Exercise aim
Express every line of the records below as a JSON list of strings, one string per line, leaving out blank lines.

(Records for locating described items)
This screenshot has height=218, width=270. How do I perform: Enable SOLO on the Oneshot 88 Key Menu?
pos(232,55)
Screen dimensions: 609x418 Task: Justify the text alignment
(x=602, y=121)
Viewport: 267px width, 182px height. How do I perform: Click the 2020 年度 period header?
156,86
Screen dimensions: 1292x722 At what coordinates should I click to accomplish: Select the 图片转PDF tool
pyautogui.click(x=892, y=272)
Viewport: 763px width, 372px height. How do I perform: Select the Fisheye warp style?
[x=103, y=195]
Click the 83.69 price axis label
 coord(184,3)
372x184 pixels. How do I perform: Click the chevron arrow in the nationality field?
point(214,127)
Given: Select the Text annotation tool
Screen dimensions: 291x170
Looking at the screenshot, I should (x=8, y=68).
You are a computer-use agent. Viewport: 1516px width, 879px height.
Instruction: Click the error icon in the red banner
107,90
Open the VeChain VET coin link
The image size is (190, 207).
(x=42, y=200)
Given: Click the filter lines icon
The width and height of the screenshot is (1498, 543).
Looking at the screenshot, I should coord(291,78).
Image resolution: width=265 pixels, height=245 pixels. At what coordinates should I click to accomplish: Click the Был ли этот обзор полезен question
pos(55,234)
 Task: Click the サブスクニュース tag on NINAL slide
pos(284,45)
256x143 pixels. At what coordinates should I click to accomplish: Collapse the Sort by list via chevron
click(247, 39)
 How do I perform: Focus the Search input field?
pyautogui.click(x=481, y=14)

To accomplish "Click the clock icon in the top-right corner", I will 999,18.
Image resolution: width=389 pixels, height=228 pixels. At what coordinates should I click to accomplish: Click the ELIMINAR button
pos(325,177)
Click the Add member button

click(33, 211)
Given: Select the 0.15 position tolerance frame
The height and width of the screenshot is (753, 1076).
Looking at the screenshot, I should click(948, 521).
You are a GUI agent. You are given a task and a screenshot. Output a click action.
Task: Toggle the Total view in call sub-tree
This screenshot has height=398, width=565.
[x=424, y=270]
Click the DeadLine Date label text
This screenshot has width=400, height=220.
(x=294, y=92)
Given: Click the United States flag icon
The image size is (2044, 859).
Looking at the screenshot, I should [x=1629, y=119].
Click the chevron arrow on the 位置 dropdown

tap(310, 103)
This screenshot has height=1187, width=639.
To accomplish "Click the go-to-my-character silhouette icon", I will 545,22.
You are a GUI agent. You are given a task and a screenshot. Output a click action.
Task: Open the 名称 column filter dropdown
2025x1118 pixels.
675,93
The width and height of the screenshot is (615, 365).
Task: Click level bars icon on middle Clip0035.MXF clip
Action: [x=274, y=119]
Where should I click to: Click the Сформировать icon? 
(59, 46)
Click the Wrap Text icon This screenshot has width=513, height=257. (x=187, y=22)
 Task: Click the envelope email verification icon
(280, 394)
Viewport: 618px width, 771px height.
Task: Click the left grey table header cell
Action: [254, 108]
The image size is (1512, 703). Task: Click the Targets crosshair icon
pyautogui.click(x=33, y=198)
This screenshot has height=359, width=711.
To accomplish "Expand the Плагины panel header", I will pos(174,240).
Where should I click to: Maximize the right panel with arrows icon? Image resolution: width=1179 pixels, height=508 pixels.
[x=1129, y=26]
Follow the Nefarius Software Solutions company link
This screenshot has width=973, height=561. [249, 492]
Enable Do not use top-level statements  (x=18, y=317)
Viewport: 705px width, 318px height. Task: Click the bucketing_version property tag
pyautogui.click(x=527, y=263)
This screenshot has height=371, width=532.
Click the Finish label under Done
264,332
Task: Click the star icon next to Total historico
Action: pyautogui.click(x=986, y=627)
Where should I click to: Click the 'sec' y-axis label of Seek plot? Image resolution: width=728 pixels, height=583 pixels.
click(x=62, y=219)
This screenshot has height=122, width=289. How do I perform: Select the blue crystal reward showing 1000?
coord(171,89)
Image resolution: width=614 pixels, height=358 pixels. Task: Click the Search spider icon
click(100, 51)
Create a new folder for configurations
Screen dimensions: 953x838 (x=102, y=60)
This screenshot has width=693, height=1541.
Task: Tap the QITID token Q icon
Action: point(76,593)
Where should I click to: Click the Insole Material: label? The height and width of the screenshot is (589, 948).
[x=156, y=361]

Exercise solution
[
  "This screenshot has height=218, width=270. How do I perform: Enable SOLO on the Oneshot 88 Key Menu?",
  "pos(232,55)",
  "Screen dimensions: 609x418 Task: Justify the text alignment",
  "(x=602, y=121)",
  "Viewport: 267px width, 182px height. How do I perform: Click the 2020 年度 period header?",
  "156,86",
  "Screen dimensions: 1292x722 At what coordinates should I click to accomplish: Select the 图片转PDF tool",
  "pyautogui.click(x=892, y=272)",
  "Viewport: 763px width, 372px height. How do I perform: Select the Fisheye warp style?",
  "[x=103, y=195]",
  "Click the 83.69 price axis label",
  " coord(184,3)",
  "372x184 pixels. How do I perform: Click the chevron arrow in the nationality field?",
  "point(214,127)",
  "Given: Select the Text annotation tool",
  "Screen dimensions: 291x170",
  "Looking at the screenshot, I should (x=8, y=68).",
  "You are a computer-use agent. Viewport: 1516px width, 879px height.",
  "Instruction: Click the error icon in the red banner",
  "107,90",
  "Open the VeChain VET coin link",
  "The image size is (190, 207).",
  "(x=42, y=200)",
  "Given: Click the filter lines icon",
  "The width and height of the screenshot is (1498, 543).",
  "Looking at the screenshot, I should coord(291,78).",
  "Image resolution: width=265 pixels, height=245 pixels. At what coordinates should I click to accomplish: Click the Был ли этот обзор полезен question",
  "pos(55,234)",
  " Task: Click the サブスクニュース tag on NINAL slide",
  "pos(284,45)",
  "256x143 pixels. At what coordinates should I click to accomplish: Collapse the Sort by list via chevron",
  "click(247, 39)",
  " How do I perform: Focus the Search input field?",
  "pyautogui.click(x=481, y=14)",
  "To accomplish \"Click the clock icon in the top-right corner\", I will 999,18.",
  "Image resolution: width=389 pixels, height=228 pixels. At what coordinates should I click to accomplish: Click the ELIMINAR button",
  "pos(325,177)",
  "Click the Add member button",
  "click(33, 211)",
  "Given: Select the 0.15 position tolerance frame",
  "The height and width of the screenshot is (753, 1076).",
  "Looking at the screenshot, I should click(948, 521).",
  "You are a GUI agent. You are given a task and a screenshot. Output a click action.",
  "Task: Toggle the Total view in call sub-tree",
  "This screenshot has height=398, width=565.",
  "[x=424, y=270]",
  "Click the DeadLine Date label text",
  "This screenshot has width=400, height=220.",
  "(x=294, y=92)",
  "Given: Click the United States flag icon",
  "The image size is (2044, 859).",
  "Looking at the screenshot, I should [x=1629, y=119].",
  "Click the chevron arrow on the 位置 dropdown",
  "tap(310, 103)",
  "This screenshot has height=1187, width=639.",
  "To accomplish \"Click the go-to-my-character silhouette icon\", I will 545,22.",
  "You are a GUI agent. You are given a task and a screenshot. Output a click action.",
  "Task: Open the 名称 column filter dropdown",
  "2025x1118 pixels.",
  "675,93",
  "The width and height of the screenshot is (615, 365).",
  "Task: Click level bars icon on middle Clip0035.MXF clip",
  "Action: [x=274, y=119]",
  "Where should I click to: Click the Сформировать icon? ",
  "(59, 46)",
  "Click the Wrap Text icon This screenshot has width=513, height=257. (x=187, y=22)",
  " Task: Click the envelope email verification icon",
  "(280, 394)",
  "Viewport: 618px width, 771px height.",
  "Task: Click the left grey table header cell",
  "Action: [254, 108]",
  "The image size is (1512, 703). Task: Click the Targets crosshair icon",
  "pyautogui.click(x=33, y=198)",
  "This screenshot has height=359, width=711.",
  "To accomplish \"Expand the Плагины panel header\", I will pos(174,240).",
  "Where should I click to: Maximize the right panel with arrows icon? Image resolution: width=1179 pixels, height=508 pixels.",
  "[x=1129, y=26]",
  "Follow the Nefarius Software Solutions company link",
  "This screenshot has width=973, height=561. [249, 492]",
  "Enable Do not use top-level statements  (x=18, y=317)",
  "Viewport: 705px width, 318px height. Task: Click the bucketing_version property tag",
  "pyautogui.click(x=527, y=263)",
  "This screenshot has height=371, width=532.",
  "Click the Finish label under Done",
  "264,332",
  "Task: Click the star icon next to Total historico",
  "Action: pyautogui.click(x=986, y=627)",
  "Where should I click to: Click the 'sec' y-axis label of Seek plot? Image resolution: width=728 pixels, height=583 pixels.",
  "click(x=62, y=219)",
  "This screenshot has height=122, width=289. How do I perform: Select the blue crystal reward showing 1000?",
  "coord(171,89)",
  "Image resolution: width=614 pixels, height=358 pixels. Task: Click the Search spider icon",
  "click(100, 51)",
  "Create a new folder for configurations",
  "Screen dimensions: 953x838 (x=102, y=60)",
  "This screenshot has width=693, height=1541.",
  "Task: Tap the QITID token Q icon",
  "Action: point(76,593)",
  "Where should I click to: Click the Insole Material: label? The height and width of the screenshot is (589, 948).",
  "[x=156, y=361]"
]